Muhnot Nainsi Jaimilota was born 1611 in the Oswal Jain community. He was the eldest among his 5 brothers. His father was Jaimal Muhnot, a civil servant.

== Nainsi ri Khyat ==

Khyat written by him, is famously known as Nainsi ri Khyat. Gaurishankar Ojha wrote praising it that if this material had become available to Colonel Tod, his 'Rajasthan' would have been of some other way. This book was edited in two parts (Hindi translation) by Ramnarayan Dugad and published in 1982 by Kashi Nagari Pracharini Sabha. In the original Rajasthani, this book was edited by Badri Prasad Sakaria and published in four parts from Rajasthan Oriental Vidya Pratishthan Jodhpur till 1967. In this repute, Nainasi has written the history of the dynasties of almost all the princely states of Rajasthan. In it, the history of Sisodia, Rathores and Bhatis is written in greater detail. By giving the lineage of the first dynasty, later achievements of each ruler have been taken under the title 'Baat' like 'Baat Rao Jodha Ri' etc. Muhnot was alive till Vikram Samvat 1727, so only mention of events up to the early 18th century in Khyat. In this, the genealogy and culture up to the 13th century cannot be said to be so authentic, but the events and events after that are considered reliable. Nainasi has also given the names of the people with whose help he compiled the material. Khyat's language is Takshali Rajasthani.

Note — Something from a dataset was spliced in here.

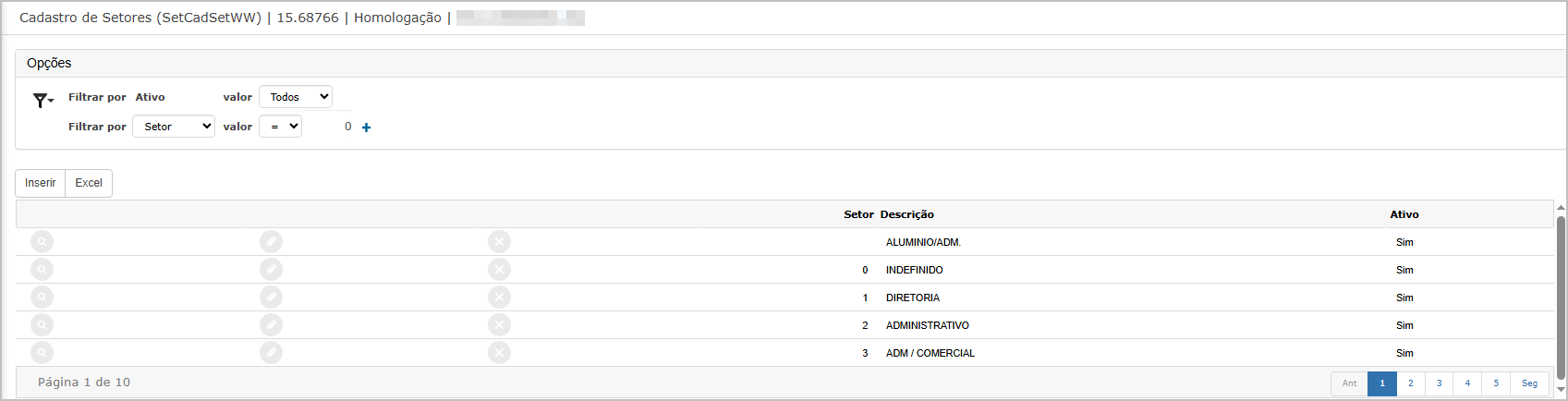Viewport: 1568px width, 401px height.
Task: View details of the ALUMINIO/ADM. row
Action: point(42,242)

== Marwar ra Pargana ri Vigat ==
Another notable text by Nainsi is Marwar ra Pargana ri Vigat (An Account of the Districts of Marwar), which describes in detail the seven parganas under Maharaja Jaswant Singh (I), a gazetteer of Marwar. In which the history of each pargana is given at the beginning and then by summarising the different income etc. of the villages of Khalsa and Jagir, its line with the geographical location of each village under the pargana, income of five years and yield of the village Specific things etc. are also mentioned. It also mentions the population of villages and the means of drinking water, well and type of agricultural land. Dr. Narayan Singh Bhati, first edited this book in three parts (19–4) with a detailed role and published it from Rajasthani Oriental Research Institute, Jodhpur.